Continuei bebendo meu cappuccino até que Takahashi perguntou: — Então, sobre aquilo que você me disse... você irá mesmo fazer isso?

— Sim. É a única coisa que podemos fazer. Vamos derrubar Kumiko Horie do seu trono falso.

— Como faremos isso?

— Bom, isso vai levar algum tempo como esperado. Mas é algo que pode ser resolvido neste final de semana. Takahashi, preciso de toda ajuda possível para termos mais chance. Quanto mais pessoas, mais rápido poderemos resolver isso.

— Você apenas não quer ter tanto esforço, não é?

— Claro. Trabalho terciário é uma das coisas mais práticas do mundo. Pense nisso como uma ação solidária em escala rápida.

— Vai ser difícil convencer a todos de colaborarem...

— Se for você, vai convencer a qualquer um... — ressaltei.

— A única coisa que quero saber aqui é: você fará tudo isso por ela?
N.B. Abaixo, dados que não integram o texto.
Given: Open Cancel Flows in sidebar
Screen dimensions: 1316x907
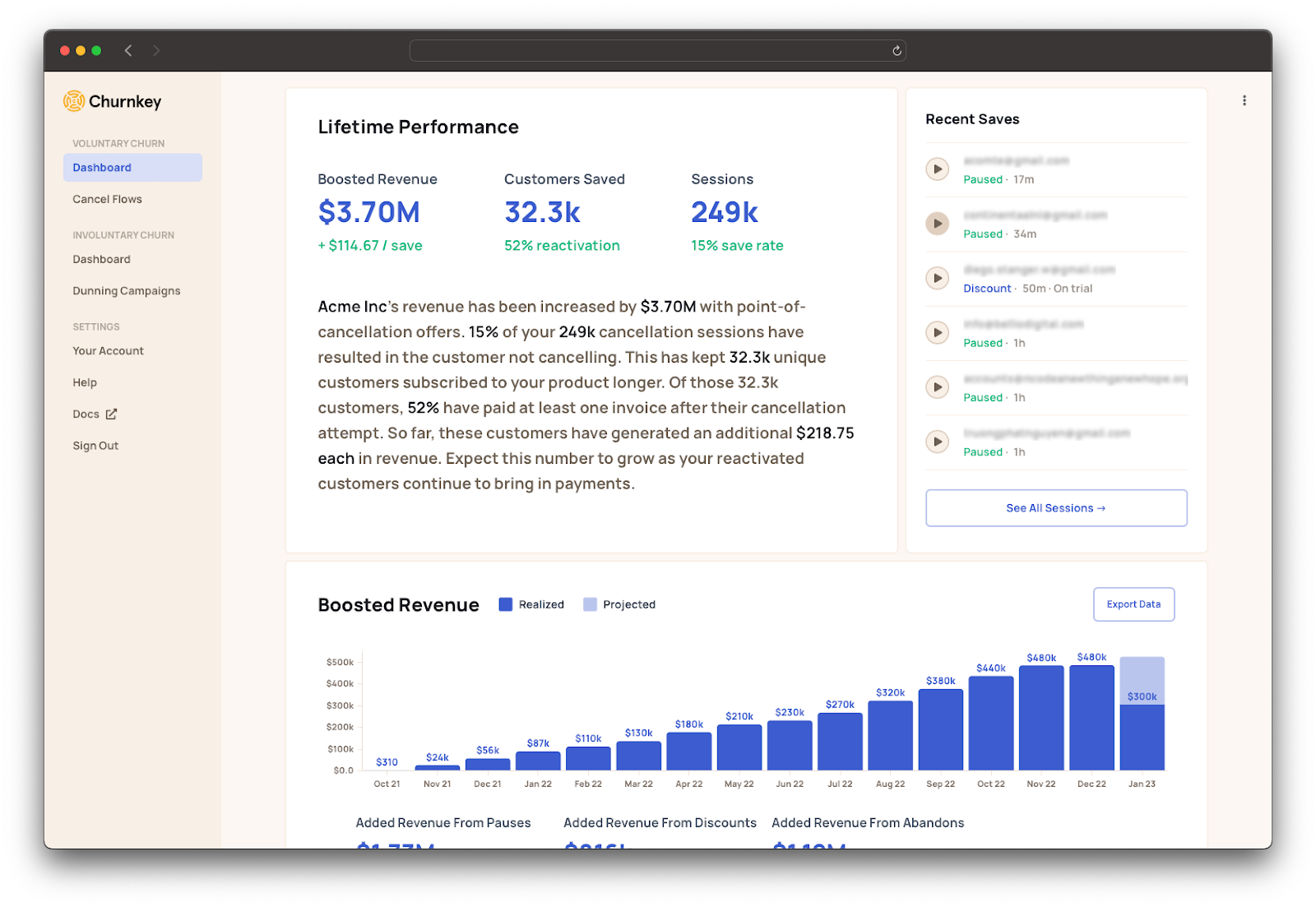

— Já te disse... — retruquei coçando a cabeça. — ...por mais que você ou os outros não entendam, isto será por mim mesmo. Kumiko me fez sentir como se aquela exposição fosse para me atingir, além de continuar pressionando Yonagi.

— Você não foi usado como um boneco nessa situação toda? Por que insistir tanto?

— É algo que somente os solitários compartilham em igual: odiar serem expostos ainda mais por algo que não fizeram. O que ela fez foi pisar no orgulho de alguém que é forte por não agir desta forma com os outros, então iremos devolver isso a altura.

— Sim... eu realmente não vou entender mesmo.

— Dessa vez, eu que quero te perguntar... — disse encarando-o. — Kumiko Horie alguma vez teve alguma obsessão pelo seu grupo? Pode ser qualquer um.

A pergunta pegou Takahashi de surpresa, que ficou pensativo durante algum tempo até falar: — Bom, todos nós nos conhecemos no primeiro ano. Mesmo assim nosso grupo se conhece desde o ensino fundamental. Chegamos a fazer algumas coisas juntos ano passado, mas tudo mudou esse ano... começando por ela ter ficado em uma sala diferente da nossa.

— Entendi, isso foi bem útil. Mais uma coisa... — soltei um pigarro antes de continuar. — Hum... há algum interesse pessoal dela? Não pelo grupo em si, mas por alguém?

— Você se refere a...

— Veja, eu não conheço nenhum de vocês. Mas todos frequentaram o primeiro ano aqui, incluindo Yonagi. Seria estranho se ela apenas quisesse esperar até agora para se vingar de alguém, não?

— Sim... você tem razão.

Takahashi não demonstrou surpresa.

— Estou apenas usando isso para resolver as coisas da melhor forma possível, sabe. Uma amiga... uma pessoa me pediu para que ninguém se ferisse e gostaria de evitar este cenário o máximo possível.

Se não sou um aliado de Yonagi mesmo estando no mesmo clube, então a relação que tinha com Himegi era de uma oponente em clubes diferentes? Que bizarro.

Takahashi pareceu entender a mensagem, pois riu. Ei, não ria dos meus equívocos! Minha cabeça está uma bagunça aqui!

— Certo, então. Entendi a situação. Faremos o possível neste final de semana. E quanto a você?

— Eu vou ficar na biblioteca para concluir os textos que Yonagi deixou incompletos. É como diz o ditado: “podemos perder a batalha, mas não a guerra”. Vamos superar as dificuldades por todos os meios possíveis.

— Não sei se esse ditado pode ser interpretado dessa forma, mas tudo bem...

Terminei de tomar o meu café e joguei a lata no lixo. Me virei para a sala de aula, deixando Takahashi onde estava com uma expressão decidida no rosto.